▶ **GOAL OF THE EXERCISE**
Nothing except the pictures should be left out when you reproduce the listing exactly.

▶ **DATASET**
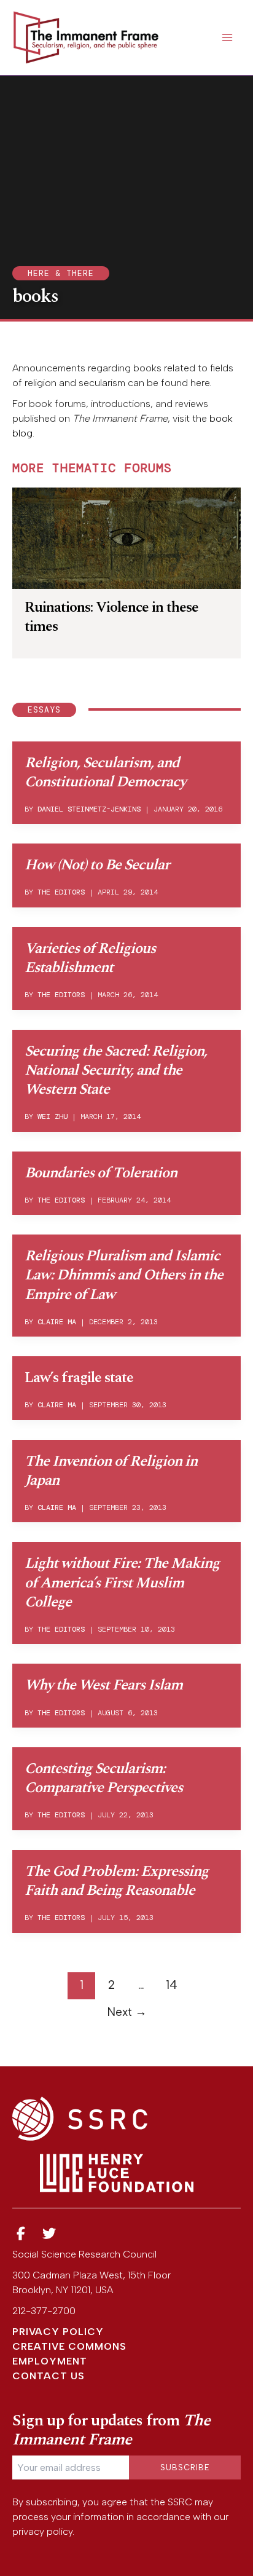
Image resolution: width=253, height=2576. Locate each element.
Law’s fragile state (79, 1378)
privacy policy (42, 2531)
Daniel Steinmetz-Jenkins (89, 809)
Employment (49, 2361)
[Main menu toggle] (227, 37)
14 (171, 1985)
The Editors (61, 892)
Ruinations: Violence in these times (111, 617)
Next (127, 2012)
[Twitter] (49, 2234)
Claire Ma (56, 1322)
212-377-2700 (44, 2311)
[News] (20, 2234)
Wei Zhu (52, 1116)
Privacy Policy (58, 2331)
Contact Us (48, 2376)
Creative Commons (69, 2346)
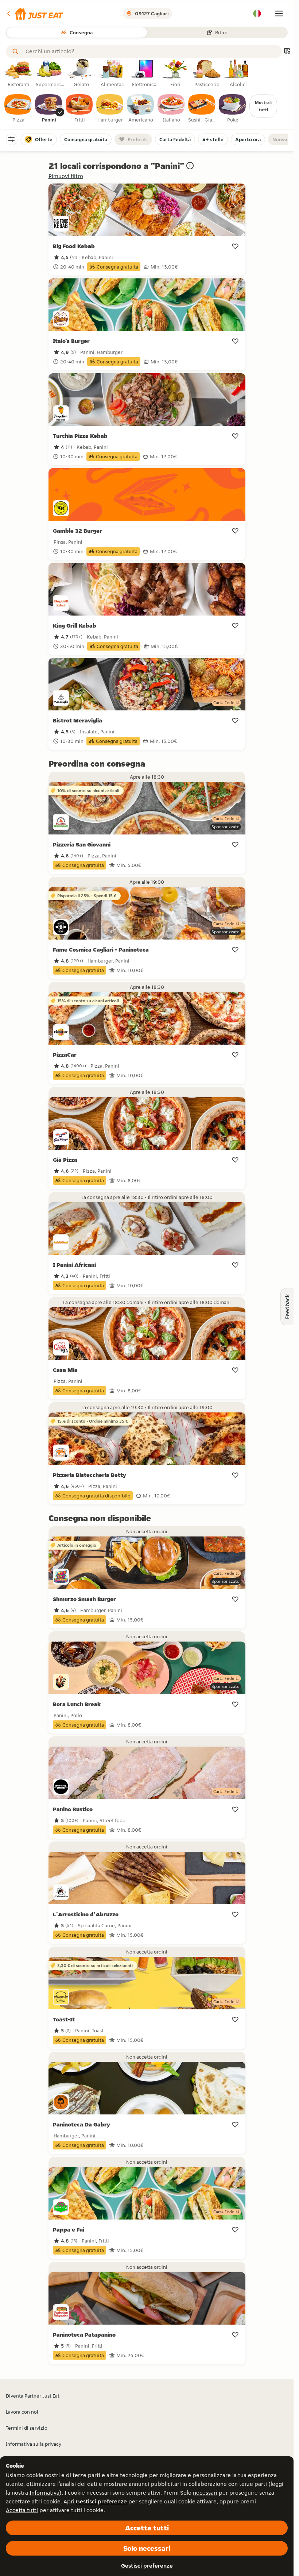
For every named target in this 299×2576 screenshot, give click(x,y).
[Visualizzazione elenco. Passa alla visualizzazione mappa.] (287, 51)
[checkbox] (18, 108)
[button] (34, 13)
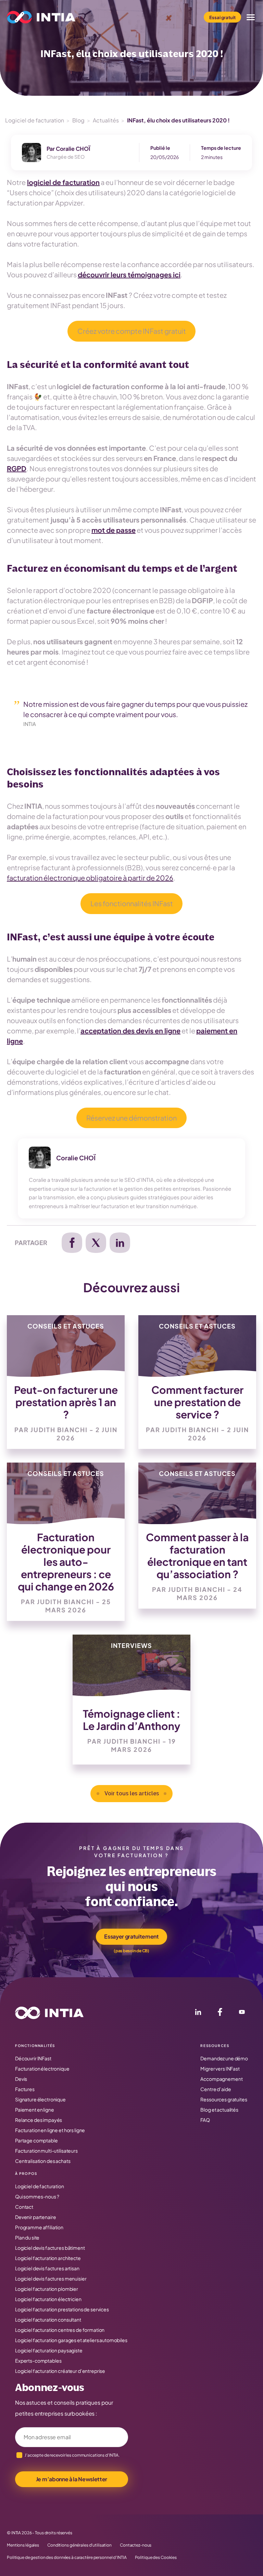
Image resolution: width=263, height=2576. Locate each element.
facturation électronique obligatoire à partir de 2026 (90, 877)
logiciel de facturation (63, 182)
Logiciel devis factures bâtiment (50, 2247)
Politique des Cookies (156, 2557)
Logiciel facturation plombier (46, 2288)
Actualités (106, 120)
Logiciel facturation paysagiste (49, 2350)
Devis (21, 2078)
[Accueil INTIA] (49, 2013)
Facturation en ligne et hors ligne (50, 2130)
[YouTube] (242, 2013)
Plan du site (27, 2237)
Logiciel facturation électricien (48, 2299)
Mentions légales (23, 2545)
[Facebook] (220, 2013)
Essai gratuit (222, 17)
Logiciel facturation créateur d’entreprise (60, 2370)
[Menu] (250, 17)
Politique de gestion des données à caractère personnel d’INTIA (67, 2557)
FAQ (205, 2119)
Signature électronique (40, 2099)
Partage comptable (36, 2140)
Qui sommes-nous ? (37, 2196)
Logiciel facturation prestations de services (62, 2309)
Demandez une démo (224, 2058)
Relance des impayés (38, 2119)
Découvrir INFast (33, 2058)
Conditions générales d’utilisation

▶ **SOLUTION**
Image resolution: width=253, height=2576. Locate each element.
Law’s fragile state (79, 1378)
privacy policy (42, 2531)
Daniel Steinmetz-Jenkins (89, 809)
Employment (49, 2361)
[Main menu toggle] (227, 37)
14 (171, 1985)
The Editors (61, 892)
Ruinations: Violence in these times (111, 617)
Next (127, 2012)
[Twitter] (49, 2234)
Claire Ma (56, 1322)
212-377-2700 (44, 2311)
[News] (20, 2234)
Wei Zhu (52, 1116)
Privacy Policy (58, 2331)
Contact Us (48, 2376)
Creative Commons (69, 2346)
For every named target in this 299×2576 screenshot, give click(x,y).
[Visualizzazione elenco. Passa alla visualizzazione mappa.] (287, 51)
[checkbox] (18, 108)
[button] (34, 13)
Image resolution: width=263, height=2576. Locate each element.
facturation électronique obligatoire à partir de 2026 (90, 877)
logiciel de facturation (63, 182)
Logiciel devis factures bâtiment (50, 2247)
Politique des Cookies (156, 2557)
Logiciel facturation plombier (46, 2288)
Actualités (106, 120)
Logiciel facturation paysagiste (49, 2350)
Devis (21, 2078)
[Accueil INTIA] (49, 2013)
Facturation en ligne et hors ligne (50, 2130)
[YouTube] (242, 2013)
Plan du site (27, 2237)
Logiciel facturation électricien (48, 2299)
Mentions légales (23, 2545)
[Facebook] (220, 2013)
Essai gratuit (222, 17)
Logiciel facturation créateur d’entreprise (60, 2370)
[Menu] (250, 17)
Politique de gestion des données à caractère personnel d’INTIA (67, 2557)
FAQ (205, 2119)
Signature électronique (40, 2099)
Partage comptable (36, 2140)
Qui sommes-nous ? (37, 2196)
Logiciel facturation prestations de services (62, 2309)
Demandez une démo (224, 2058)
Relance des impayés (38, 2119)
Découvrir INFast (33, 2058)
Conditions générales d’utilisation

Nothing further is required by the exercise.